*** Opening SOURCE RECORDS ***

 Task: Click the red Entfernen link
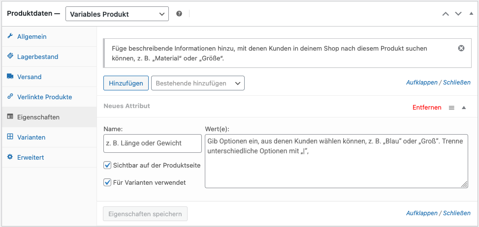pos(427,108)
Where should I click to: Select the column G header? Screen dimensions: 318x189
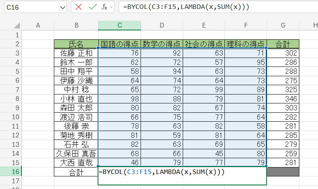pyautogui.click(x=283, y=26)
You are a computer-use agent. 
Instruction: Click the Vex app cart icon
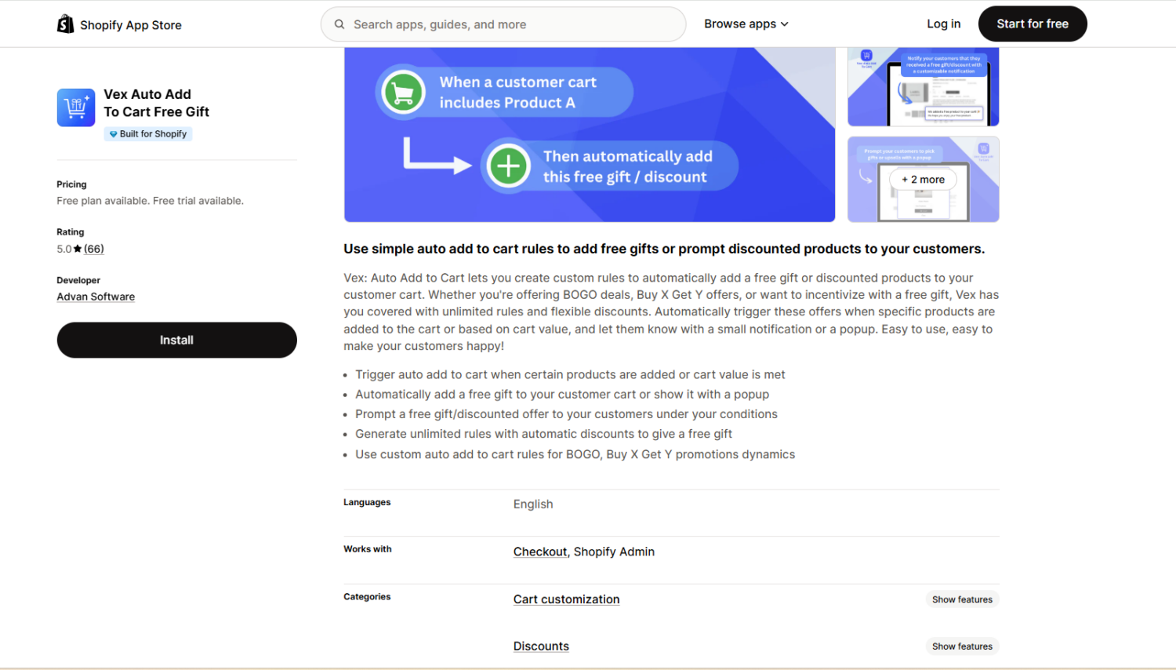coord(76,107)
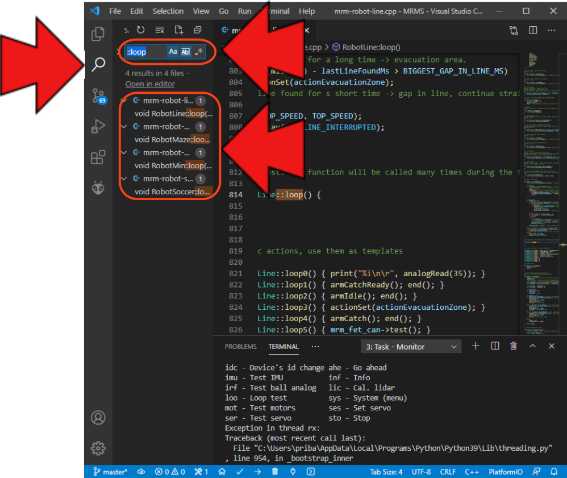
Task: Click the master branch status bar button
Action: click(110, 472)
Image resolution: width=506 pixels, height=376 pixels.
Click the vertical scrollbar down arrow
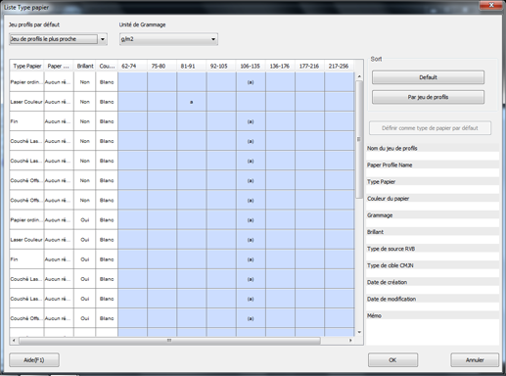point(359,332)

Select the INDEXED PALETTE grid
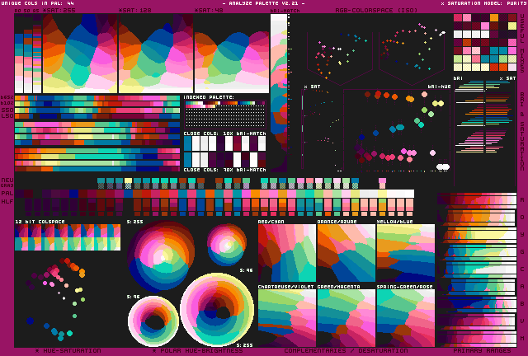225,114
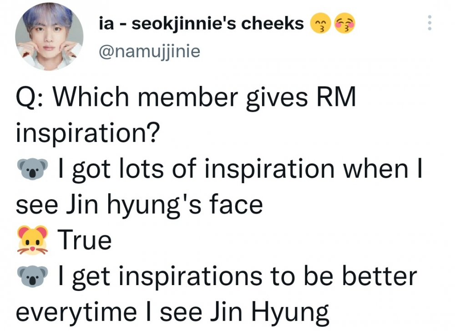Screen dimensions: 455x331
Task: Click the word "inspiration?" in the question
Action: (x=88, y=133)
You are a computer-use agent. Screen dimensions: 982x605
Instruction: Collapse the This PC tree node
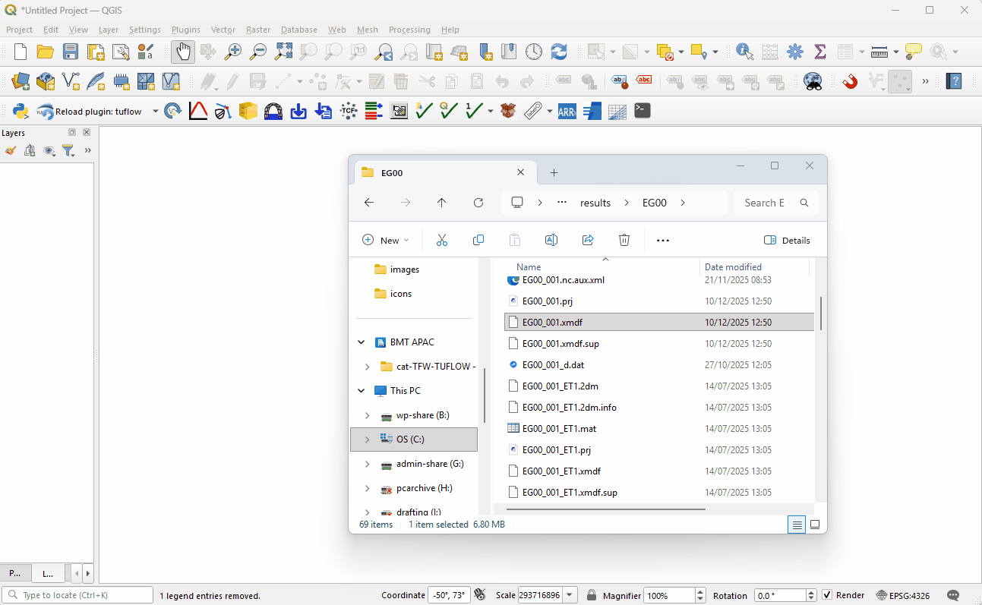[362, 391]
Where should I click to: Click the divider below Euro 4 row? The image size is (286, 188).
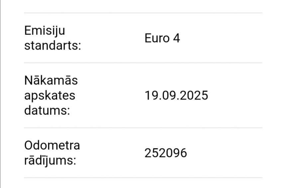(143, 63)
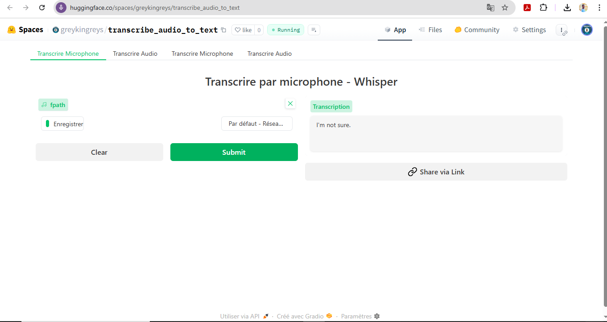Remove the fpath audio with the X icon

[x=290, y=103]
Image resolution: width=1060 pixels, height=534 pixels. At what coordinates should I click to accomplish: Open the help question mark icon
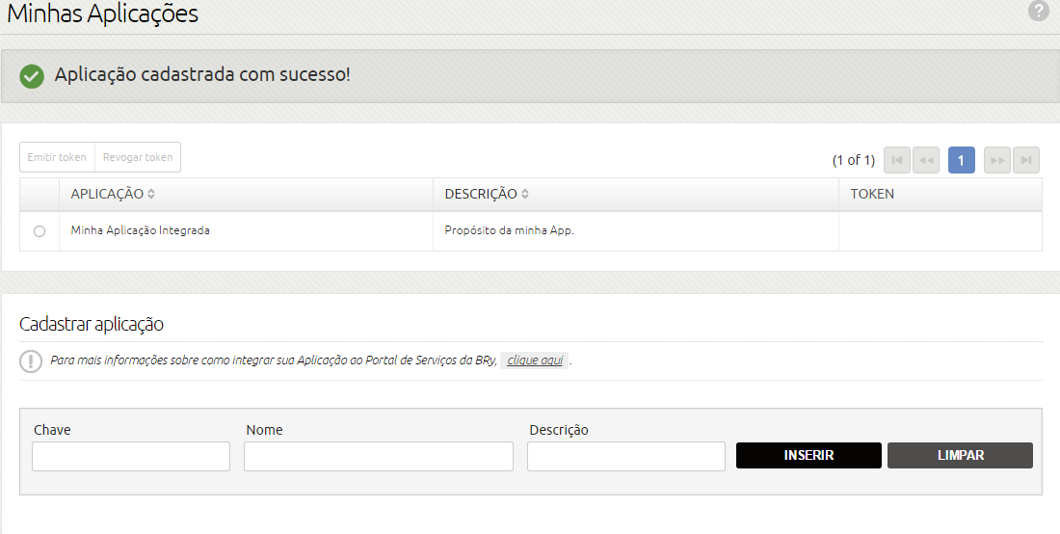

*** Closing SOURCE RECORDS ***

▸ WORK ORDER:
Using the records above, report each line with the string "computer".

▸ SOLUTION:
You are a computer-use agent. 
You are a computer-use agent. Screen dimensions: 982x605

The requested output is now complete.